Wall Street prévoit une croissance des revenus de 20%
Les analystes prévoient une expansion significative des revenus pour le trimestre. L'estimation consensuelle projette que les revenus augmenteront d'environ 20% en glissement annuel pour atteindre 16,92 milliards de dollars. Le bénéfice par action (BPA) devrait progresser de 15,6% pour atteindre 1,70 dollar. Ces chiffres sont alimentés par les attentes d'une forte demande pour Oracle Cloud Infrastructure (OCI) et de grands contrats liés aux charges de travail d'IA. La conférence téléphonique sur les résultats sera suivie de près pour les commentaires de la direction sur le portefeuille de grandes transactions cloud, le rythme d'expansion des centres de données et les tendances de la demande des principaux clients d'entreprise.

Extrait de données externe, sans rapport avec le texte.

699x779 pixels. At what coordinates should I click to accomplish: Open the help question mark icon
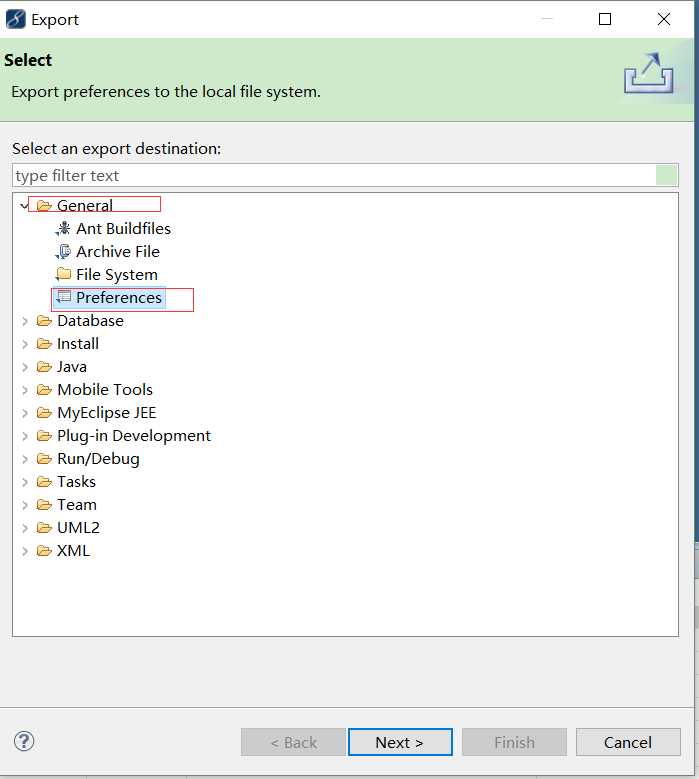[x=24, y=741]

Les analystes voient un potentiel de hausse de 75% malgré les craintes du marché
Malgré la mauvaise performance de l'action, Wall Street maintient des perspectives largement positives. La note de consensus pour Oracle est un « Achat fort », basée sur 26 recommandations d'achat et six de maintien. L'objectif de prix moyen des analystes de 268,41 dollars suggère un potentiel de hausse de 75% au cours des douze prochains mois. Cet optimisme est défendu par des analystes comme John Difucci de Guggenheim, qui détient un objectif de prix de 400 dollars, le plus élevé de la rue, impliquant un gain de 161,5%. Cependant, des voix dissidentes, comme Rishi Jaluria de RBC Capital, citent des préoccupations concernant la capacité de l'entreprise à financer ses engagements, reflétant l'incertitude plus large du marché.